Whiskey Lake i7-8565U
The RESOURCE_STALLS.OTHER
does not look like a well-explained by the Intel docs:
Counts the number of cycles while execution was stalled due to other resource issues.
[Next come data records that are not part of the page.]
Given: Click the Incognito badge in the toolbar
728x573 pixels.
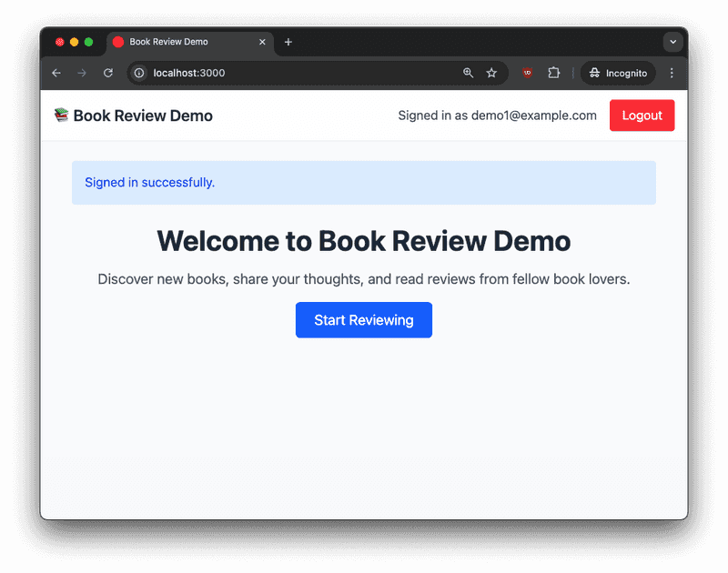Looking at the screenshot, I should tap(618, 73).
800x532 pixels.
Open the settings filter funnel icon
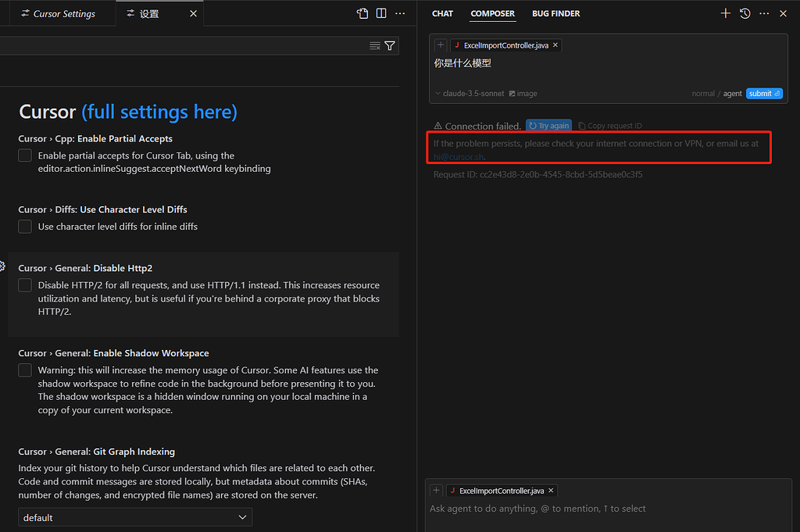click(390, 46)
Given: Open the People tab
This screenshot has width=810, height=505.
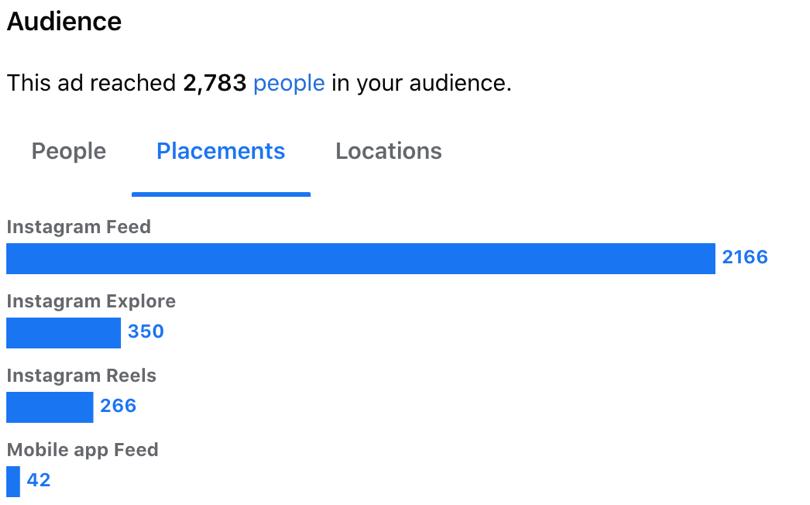Looking at the screenshot, I should (x=68, y=151).
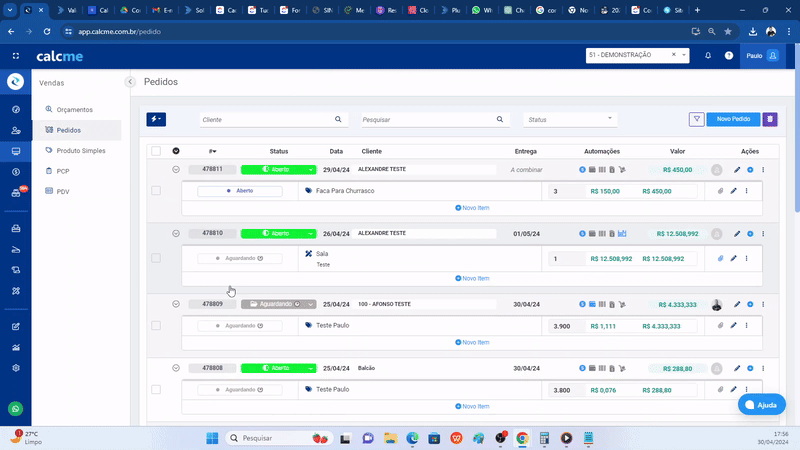Toggle the select-all checkbox in table header
800x450 pixels.
pos(155,151)
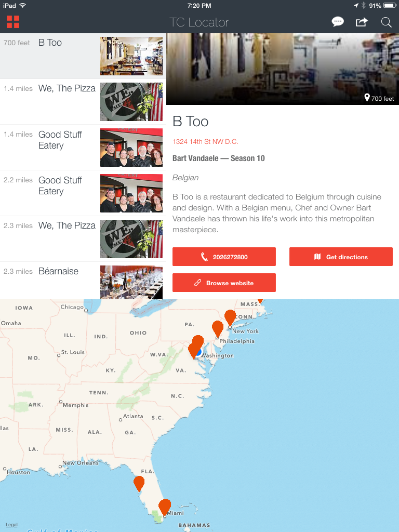399x532 pixels.
Task: Open search with the magnifier icon
Action: (x=386, y=22)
I ran the experiments on an example of memory copy of 16MiB
randomly generated data in a loop consisting of 6400
iterations.
Baseline:
avx_memcpy_baseline:
shr rdx, 0x3
xor rcx, rcx
avx_memcpy_baseline_loop:
add rcx, 0x08
cmp rdx, rcx
ja avx_memcpy_baseline_loop
ret
Baseline counters:
823 292 269 resource_stalls.any
181 045 r02a2 #LOAD
831 370 403 r04a2 #RS_FULL
49 659 resource_stalls.sb
130 100 r10a2 #ROB_FULL
63 386 r20a2 #FPCW
2 151 516 r40a2 #MSCXR
4 222 r80a2 #OTHER
WB Stores:
avx_memcpy_forward_llss:
shr rdx, 0x3
xor rcx, rcx
avx_memcpy_forward_loop_llss:
vmovdqa ymm0, [rsi + 8*rcx]
vmovdqa ymm1, [rsi + 8*rcx + 0x20]
vmovdqa [rdi + rcx*8], ymm0
vmovdqa [rdi + rcx*8 + 0x20], ymm1
add rcx, 0x08
cmp rdx, rcx
ja avx_memcpy_forward_loop_llss
ret
WB Stores counters:
27 089 245 473 resource_stalls.any
4 873 836 r02a2 #LOAD
14 099 696 r04a2 #RS_FULL
24 130 341 296 resource_stalls.sb
5 790 969 r10a2 #ROB_FULL
375 032 r20a2 #FPCW
3 395 592 r40a2 #MXCSR
4 899 892 032 r80a2 #resource_stalls.other 14% of RESOURCE_STALL.ANY
NT Stores:
avx_nt_memcpy_forward_llss:
shr rdx, 0x3
xor rcx, rcx
avx_nt_memcpy_forward_loop_llss:
vmovdqa ymm0, [rsi + 8*rcx]
vmovdqa ymm1, [rsi + 8*rcx + 0x20]
vmovntdq [rdi + rcx*8], ymm0
vmovntdq [rdi + rcx*8 + 0x20], ymm1
add rcx, 0x08
cmp rdx, rcx
ja avx_nt_memcpy_forward_loop_llss
ret
NT Stores counters:
18 121 917 993 resource_stalls.any
2 211 195 r02a2 #LOAD
5 588 784 r04a2 #RS_FULL
12 061 475 989 resource_stalls.sb
3 156 129 r10a2 #ROB_FULL
165 967 r20a2 #FPCW
2 152 595 r40a2 #MXCSR
6 730 668 837 r80a2 #resource_stalls.other 33% of RESOURCE_STALLS.ANY
It is quite very noticeable in case of NonTemporal Stores where it took 1/3 of all resource stalls so I'm curious to know what the RESOURCE_STALLS.OTHER
might mean when profiling memory bound routines on Skylake or later.